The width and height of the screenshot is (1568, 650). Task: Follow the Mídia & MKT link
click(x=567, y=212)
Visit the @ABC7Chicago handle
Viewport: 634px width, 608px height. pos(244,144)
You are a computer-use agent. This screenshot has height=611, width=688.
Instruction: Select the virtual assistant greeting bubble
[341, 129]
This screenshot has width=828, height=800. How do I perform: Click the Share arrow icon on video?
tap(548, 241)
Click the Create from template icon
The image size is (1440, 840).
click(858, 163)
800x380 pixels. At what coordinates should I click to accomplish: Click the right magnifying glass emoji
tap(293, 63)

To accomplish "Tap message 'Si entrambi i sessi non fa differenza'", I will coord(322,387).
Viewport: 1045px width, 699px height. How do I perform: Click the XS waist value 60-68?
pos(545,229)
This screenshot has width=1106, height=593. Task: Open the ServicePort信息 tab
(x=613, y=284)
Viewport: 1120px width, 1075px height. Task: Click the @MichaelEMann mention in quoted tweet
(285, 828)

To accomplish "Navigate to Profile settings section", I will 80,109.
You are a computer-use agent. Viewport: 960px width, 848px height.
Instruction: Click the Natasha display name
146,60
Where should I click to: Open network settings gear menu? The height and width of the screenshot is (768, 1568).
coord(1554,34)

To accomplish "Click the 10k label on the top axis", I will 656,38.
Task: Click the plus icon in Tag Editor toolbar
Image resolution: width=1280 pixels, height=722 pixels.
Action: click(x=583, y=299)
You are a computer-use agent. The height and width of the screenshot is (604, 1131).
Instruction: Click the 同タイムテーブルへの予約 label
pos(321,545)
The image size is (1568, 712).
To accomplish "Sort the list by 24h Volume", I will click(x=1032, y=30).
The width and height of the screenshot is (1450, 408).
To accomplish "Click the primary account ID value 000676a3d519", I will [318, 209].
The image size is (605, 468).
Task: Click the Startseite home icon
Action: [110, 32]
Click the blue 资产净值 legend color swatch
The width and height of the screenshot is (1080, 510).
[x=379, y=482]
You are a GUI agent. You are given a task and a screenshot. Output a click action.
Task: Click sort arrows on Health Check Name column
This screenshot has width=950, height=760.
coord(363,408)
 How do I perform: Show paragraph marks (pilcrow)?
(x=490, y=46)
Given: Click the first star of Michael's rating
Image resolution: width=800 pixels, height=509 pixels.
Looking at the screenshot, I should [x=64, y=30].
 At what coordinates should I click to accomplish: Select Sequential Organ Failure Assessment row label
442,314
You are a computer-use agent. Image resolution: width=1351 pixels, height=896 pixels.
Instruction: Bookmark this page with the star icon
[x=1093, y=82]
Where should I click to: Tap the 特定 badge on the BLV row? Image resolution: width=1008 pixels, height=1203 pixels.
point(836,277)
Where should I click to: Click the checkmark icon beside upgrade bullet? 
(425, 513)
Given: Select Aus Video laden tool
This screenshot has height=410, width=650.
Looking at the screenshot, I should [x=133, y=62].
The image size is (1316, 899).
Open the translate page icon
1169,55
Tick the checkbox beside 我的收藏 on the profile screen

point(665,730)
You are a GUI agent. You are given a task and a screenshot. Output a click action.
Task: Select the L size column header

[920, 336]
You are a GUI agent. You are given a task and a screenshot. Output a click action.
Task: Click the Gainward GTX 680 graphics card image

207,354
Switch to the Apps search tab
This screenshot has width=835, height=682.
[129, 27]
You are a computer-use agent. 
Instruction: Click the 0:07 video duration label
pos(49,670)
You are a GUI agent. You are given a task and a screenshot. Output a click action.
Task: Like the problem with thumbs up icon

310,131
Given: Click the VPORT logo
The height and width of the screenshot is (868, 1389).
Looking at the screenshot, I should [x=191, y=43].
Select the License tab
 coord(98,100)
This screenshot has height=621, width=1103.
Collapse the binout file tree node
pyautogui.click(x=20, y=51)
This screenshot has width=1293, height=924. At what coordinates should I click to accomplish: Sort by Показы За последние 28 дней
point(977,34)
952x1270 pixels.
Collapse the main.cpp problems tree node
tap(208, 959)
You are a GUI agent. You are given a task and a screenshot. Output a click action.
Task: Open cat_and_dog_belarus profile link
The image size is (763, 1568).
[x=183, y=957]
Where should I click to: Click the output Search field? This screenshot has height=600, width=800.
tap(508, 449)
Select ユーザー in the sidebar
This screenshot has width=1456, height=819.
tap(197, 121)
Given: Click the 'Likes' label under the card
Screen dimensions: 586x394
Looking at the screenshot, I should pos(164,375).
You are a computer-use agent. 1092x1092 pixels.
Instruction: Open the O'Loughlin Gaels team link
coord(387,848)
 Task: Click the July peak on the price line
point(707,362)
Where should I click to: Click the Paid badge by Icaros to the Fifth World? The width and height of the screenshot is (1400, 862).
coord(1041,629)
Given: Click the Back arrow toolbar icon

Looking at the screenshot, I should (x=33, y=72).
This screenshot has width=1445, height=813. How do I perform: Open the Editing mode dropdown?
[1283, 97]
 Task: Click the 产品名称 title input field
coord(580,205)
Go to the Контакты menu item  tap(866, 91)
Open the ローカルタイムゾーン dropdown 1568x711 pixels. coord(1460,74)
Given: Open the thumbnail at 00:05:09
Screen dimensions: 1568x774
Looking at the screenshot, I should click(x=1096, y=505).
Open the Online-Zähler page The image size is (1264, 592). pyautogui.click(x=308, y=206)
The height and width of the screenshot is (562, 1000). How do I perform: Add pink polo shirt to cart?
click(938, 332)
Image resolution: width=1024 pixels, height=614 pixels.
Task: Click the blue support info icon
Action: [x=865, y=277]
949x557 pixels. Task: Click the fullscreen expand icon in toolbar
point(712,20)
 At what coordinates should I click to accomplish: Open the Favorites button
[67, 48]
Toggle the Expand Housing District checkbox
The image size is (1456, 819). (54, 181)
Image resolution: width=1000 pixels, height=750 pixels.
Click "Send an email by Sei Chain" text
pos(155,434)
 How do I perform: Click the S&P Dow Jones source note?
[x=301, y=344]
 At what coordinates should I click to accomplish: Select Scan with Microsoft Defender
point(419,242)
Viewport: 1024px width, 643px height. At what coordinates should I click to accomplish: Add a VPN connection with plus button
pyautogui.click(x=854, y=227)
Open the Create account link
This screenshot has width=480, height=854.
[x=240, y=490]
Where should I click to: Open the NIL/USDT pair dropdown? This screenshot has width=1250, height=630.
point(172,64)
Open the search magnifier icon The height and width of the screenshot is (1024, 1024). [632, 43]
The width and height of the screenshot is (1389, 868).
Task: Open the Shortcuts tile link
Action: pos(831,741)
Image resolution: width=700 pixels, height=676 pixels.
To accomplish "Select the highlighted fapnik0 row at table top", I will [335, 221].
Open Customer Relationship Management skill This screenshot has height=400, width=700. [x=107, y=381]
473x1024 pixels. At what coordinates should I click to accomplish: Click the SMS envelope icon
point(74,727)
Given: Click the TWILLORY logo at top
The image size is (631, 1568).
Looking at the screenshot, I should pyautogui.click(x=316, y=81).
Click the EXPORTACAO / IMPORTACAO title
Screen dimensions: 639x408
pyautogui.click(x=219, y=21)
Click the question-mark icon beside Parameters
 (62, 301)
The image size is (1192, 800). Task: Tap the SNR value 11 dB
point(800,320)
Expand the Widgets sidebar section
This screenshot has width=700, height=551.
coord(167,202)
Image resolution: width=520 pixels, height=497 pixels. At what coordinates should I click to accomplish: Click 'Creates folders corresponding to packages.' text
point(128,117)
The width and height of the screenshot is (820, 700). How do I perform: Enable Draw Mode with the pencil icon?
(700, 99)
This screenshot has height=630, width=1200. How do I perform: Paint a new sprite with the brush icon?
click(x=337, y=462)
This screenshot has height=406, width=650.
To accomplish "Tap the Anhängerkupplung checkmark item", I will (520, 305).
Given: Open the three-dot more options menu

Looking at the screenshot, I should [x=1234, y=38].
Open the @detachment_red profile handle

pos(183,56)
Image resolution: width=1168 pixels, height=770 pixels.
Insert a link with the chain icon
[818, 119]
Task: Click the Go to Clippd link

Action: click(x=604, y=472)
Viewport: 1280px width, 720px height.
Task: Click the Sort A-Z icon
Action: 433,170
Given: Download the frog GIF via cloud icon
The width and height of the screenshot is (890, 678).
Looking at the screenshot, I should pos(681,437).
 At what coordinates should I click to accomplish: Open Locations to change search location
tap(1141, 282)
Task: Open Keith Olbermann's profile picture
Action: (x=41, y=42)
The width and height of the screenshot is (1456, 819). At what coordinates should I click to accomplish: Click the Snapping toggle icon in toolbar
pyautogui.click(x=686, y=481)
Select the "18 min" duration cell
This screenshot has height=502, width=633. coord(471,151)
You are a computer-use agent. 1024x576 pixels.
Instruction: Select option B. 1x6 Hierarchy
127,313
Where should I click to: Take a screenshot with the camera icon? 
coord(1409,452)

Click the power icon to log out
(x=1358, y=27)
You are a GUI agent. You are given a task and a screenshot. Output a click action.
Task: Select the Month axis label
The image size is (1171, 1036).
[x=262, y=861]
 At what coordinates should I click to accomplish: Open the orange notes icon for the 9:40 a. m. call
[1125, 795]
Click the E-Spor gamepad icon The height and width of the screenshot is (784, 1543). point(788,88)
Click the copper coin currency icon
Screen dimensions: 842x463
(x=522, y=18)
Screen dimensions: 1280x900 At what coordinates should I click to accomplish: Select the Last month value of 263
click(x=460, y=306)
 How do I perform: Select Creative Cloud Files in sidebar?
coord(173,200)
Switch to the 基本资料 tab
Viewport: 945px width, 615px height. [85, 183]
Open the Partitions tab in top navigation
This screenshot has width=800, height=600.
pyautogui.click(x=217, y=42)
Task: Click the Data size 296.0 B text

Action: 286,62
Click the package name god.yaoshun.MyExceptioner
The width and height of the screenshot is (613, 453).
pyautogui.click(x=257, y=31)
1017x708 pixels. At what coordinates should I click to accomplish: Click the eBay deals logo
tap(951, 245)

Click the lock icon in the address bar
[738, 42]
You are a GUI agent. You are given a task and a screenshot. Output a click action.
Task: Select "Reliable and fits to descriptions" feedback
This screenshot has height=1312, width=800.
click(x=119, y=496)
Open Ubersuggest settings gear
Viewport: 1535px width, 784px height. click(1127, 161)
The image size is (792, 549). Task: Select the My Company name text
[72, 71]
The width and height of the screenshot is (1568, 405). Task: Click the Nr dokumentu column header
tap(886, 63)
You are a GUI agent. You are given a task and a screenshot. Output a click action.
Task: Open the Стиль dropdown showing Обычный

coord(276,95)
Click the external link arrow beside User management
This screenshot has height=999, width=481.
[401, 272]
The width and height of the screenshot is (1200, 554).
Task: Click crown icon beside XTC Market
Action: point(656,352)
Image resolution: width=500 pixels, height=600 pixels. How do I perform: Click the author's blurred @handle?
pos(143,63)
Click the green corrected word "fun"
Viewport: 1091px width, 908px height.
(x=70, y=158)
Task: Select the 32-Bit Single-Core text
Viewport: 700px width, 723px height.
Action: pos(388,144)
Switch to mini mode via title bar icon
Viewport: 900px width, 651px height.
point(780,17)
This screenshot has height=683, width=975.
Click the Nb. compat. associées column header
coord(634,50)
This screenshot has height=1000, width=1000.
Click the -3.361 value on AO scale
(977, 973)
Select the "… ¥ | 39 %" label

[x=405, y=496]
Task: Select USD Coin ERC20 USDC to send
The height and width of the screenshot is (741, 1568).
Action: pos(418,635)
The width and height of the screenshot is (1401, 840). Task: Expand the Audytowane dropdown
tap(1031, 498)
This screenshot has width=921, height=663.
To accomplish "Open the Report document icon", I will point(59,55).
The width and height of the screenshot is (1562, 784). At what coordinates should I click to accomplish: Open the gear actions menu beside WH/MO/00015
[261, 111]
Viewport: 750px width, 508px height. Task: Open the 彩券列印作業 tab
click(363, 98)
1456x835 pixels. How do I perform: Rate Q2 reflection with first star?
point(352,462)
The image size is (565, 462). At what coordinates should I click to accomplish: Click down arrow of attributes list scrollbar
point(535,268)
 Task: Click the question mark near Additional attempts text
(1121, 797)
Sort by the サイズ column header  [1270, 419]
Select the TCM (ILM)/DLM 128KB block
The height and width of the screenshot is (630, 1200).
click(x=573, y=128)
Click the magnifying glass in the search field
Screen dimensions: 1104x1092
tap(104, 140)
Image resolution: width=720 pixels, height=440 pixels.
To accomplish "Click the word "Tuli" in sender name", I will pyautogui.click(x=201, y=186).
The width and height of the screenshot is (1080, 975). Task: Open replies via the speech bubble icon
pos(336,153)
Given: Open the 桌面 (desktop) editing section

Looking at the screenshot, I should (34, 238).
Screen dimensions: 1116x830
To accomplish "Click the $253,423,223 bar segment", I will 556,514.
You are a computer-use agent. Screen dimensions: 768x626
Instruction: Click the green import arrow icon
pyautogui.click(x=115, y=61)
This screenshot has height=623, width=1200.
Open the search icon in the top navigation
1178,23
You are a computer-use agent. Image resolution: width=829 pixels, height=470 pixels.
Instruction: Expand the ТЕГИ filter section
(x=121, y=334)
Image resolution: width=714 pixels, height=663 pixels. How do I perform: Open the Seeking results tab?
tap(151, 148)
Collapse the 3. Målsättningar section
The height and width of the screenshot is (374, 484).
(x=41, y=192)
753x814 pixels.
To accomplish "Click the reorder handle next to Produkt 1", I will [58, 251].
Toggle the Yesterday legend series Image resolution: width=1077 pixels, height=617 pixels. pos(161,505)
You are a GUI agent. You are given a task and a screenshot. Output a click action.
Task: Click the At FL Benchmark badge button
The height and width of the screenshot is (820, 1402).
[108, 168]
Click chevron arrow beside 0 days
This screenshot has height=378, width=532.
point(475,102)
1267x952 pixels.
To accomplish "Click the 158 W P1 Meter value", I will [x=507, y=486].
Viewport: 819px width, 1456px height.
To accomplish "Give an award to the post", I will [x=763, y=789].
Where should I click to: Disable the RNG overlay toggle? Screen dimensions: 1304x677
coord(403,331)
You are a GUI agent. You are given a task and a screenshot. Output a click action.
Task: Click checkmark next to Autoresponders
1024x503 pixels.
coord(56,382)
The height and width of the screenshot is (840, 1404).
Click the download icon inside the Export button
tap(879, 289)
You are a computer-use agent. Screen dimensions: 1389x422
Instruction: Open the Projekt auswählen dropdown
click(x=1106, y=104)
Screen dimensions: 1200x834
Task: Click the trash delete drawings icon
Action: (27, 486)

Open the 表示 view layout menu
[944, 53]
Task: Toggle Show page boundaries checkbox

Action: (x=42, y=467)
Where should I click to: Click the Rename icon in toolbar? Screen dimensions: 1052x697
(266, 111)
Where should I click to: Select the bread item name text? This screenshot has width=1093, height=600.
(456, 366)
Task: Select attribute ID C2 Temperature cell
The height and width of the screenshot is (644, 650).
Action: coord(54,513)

══════

▸ **GOAL OF THE EXERCISE**: Could you copy exactly the lines from the first line of the records above through the line containing "You are a computer-use agent. This", both included, and nothing else?

▸ **RESULT OF THE TASK**:
The width and height of the screenshot is (1568, 650). Task: Follow the Mídia & MKT link
click(x=567, y=212)
Visit the @ABC7Chicago handle
Viewport: 634px width, 608px height. pos(244,144)
You are a computer-use agent. This screenshot has height=611, width=688.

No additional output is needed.